Stored records:
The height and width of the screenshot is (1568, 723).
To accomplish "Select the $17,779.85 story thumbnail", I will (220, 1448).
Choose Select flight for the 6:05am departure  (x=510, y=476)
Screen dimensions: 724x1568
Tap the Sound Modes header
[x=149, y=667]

==

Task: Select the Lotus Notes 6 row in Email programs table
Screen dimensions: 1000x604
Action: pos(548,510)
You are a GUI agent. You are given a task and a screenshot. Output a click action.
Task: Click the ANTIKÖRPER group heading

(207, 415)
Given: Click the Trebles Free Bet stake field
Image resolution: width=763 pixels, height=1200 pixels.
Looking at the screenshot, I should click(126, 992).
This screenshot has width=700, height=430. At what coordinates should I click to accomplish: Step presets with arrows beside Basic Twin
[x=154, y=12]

EXERCISE. I'd like the number of lines above that contain the word "Select", and nothing besides that number.

RESULT FOR THIS EXERCISE. 3